(PROBLEM REQUIREMENTS) Could you print the full listing below, keeping each line identical?

------

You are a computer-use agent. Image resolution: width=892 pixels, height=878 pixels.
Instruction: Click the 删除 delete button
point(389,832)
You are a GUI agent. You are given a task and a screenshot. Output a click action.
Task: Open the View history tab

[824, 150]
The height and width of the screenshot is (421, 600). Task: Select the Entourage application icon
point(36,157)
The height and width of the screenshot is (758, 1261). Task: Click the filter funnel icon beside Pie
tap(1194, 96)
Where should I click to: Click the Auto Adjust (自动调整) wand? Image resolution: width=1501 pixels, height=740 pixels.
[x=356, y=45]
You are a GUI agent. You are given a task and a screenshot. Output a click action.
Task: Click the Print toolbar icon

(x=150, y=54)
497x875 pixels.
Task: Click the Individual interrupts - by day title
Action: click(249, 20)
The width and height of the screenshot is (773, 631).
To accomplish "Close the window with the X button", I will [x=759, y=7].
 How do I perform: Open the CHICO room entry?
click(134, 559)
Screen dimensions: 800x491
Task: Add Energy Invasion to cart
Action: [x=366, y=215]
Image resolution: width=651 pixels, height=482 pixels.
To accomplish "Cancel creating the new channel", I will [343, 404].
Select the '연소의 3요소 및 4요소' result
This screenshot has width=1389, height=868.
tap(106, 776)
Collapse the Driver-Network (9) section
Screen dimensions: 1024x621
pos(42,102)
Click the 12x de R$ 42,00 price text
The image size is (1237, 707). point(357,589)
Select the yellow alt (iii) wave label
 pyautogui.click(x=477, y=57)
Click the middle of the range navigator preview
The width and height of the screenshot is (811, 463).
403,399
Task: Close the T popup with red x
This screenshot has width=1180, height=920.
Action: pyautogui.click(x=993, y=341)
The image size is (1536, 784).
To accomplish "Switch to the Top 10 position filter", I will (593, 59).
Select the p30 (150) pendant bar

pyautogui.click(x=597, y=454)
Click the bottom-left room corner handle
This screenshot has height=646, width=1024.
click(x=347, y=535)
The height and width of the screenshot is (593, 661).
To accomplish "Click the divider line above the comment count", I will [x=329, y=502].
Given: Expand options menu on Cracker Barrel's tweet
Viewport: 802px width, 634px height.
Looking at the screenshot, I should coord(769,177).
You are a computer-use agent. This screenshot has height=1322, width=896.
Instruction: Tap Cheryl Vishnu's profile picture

------

(WRITTEN RESPONSE)
You are a computer-use agent. Image resolution: width=892 pixels, height=878 pixels.
Instruction: Click the 删除 delete button
point(389,832)
You are a GUI agent. You are given a task and a screenshot. Output a click action.
Task: Open the View history tab

[824, 150]
The height and width of the screenshot is (421, 600). Task: Select the Entourage application icon
point(36,157)
The height and width of the screenshot is (758, 1261). Task: Click the filter funnel icon beside Pie
tap(1194, 96)
Where should I click to: Click the Auto Adjust (自动调整) wand? Image resolution: width=1501 pixels, height=740 pixels.
[x=356, y=45]
You are a GUI agent. You are given a task and a screenshot. Output a click action.
Task: Click the Print toolbar icon

(x=150, y=54)
497x875 pixels.
Task: Click the Individual interrupts - by day title
Action: click(249, 20)
The width and height of the screenshot is (773, 631).
To accomplish "Close the window with the X button", I will [x=759, y=7].
 How do I perform: Open the CHICO room entry?
click(134, 559)
Screen dimensions: 800x491
Task: Add Energy Invasion to cart
Action: [x=366, y=215]
Image resolution: width=651 pixels, height=482 pixels.
To accomplish "Cancel creating the new channel", I will [343, 404].
Select the '연소의 3요소 및 4요소' result
This screenshot has width=1389, height=868.
tap(106, 776)
Collapse the Driver-Network (9) section
Screen dimensions: 1024x621
pos(42,102)
Click the 12x de R$ 42,00 price text
The image size is (1237, 707). point(357,589)
Select the yellow alt (iii) wave label
 pyautogui.click(x=477, y=57)
Click the middle of the range navigator preview
The width and height of the screenshot is (811, 463).
403,399
Task: Close the T popup with red x
This screenshot has width=1180, height=920.
Action: pyautogui.click(x=993, y=341)
The image size is (1536, 784).
To accomplish "Switch to the Top 10 position filter", I will (593, 59).
Select the p30 (150) pendant bar

pyautogui.click(x=597, y=454)
Click the bottom-left room corner handle
This screenshot has height=646, width=1024.
click(x=347, y=535)
The height and width of the screenshot is (593, 661).
To accomplish "Click the divider line above the comment count", I will [x=329, y=502].
Given: Expand options menu on Cracker Barrel's tweet
Viewport: 802px width, 634px height.
Looking at the screenshot, I should coord(769,177).
You are a computer-use agent. This screenshot has height=1322, width=896.
Instruction: Tap Cheryl Vishnu's profile picture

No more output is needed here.